A large number of smaller and local trusts focus on particular strands of crime - the Isabel Allende Foundation, Channel Foundation, and AT&T foundation on violence against women and girls, the Allstate Foundation and Alphawood Foundation, on domestic violence, the David Bohnett Foundation on gun violence, and so on. Generalist organisations looking to improve policing and sentencing practices appear relatively rare.
This may be because crime is more salient to the poor than to high socioeconomic status people, who self-sort into expensive low-crime areas. As a result of this low salience, the cause area may be relatively easy to overlook as a cause of significant welfare losses relative to concerns more immediately applicable.
Combined with the points in the section on tractability, it seems plausible that there is a gap in the market for work directed at crime prevention, that there would be policy wins available, and that this could be achieved at reasonable cost.
Briefly, crime imposes very large societal costs which are highly unevenly distributed. A reasonable estimate of the direct costs in terms of harm and crime prevention is in the region of 7-11% of US GDP. Once broader costs such as urban sprawl and foregone investment are factored in, the cost of crime is likely to be significantly higher.

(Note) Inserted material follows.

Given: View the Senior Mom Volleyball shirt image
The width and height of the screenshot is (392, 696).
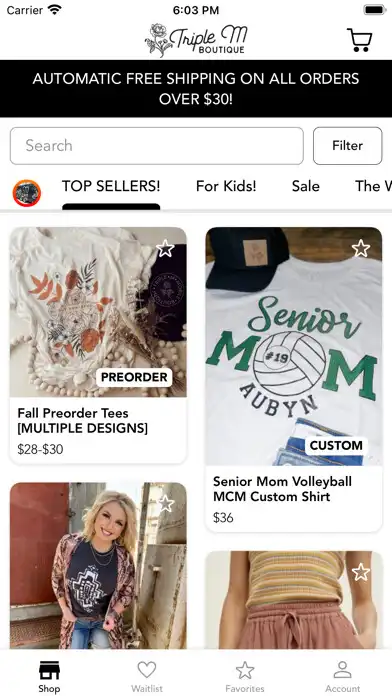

Current criminal justice practices do not seem to be optimised for crime reduction. The uneven distribution of criminal activity - highly concentrated among a handful of repeat offenders - and less effective nature of short centres suggest that a prison policy focused around incapacitation of the most serious offenders may produce large welfare gained, particularly if implemented alongside investments in elements of the physical environment and policing practices to deter crime in particular areas.
While there are funding organisations working on criminal justice reform, there seem to be relatively few focusing on crime reduction specifically. There is likely to be scope for improvement in practices by evening quality of policing and sentencing.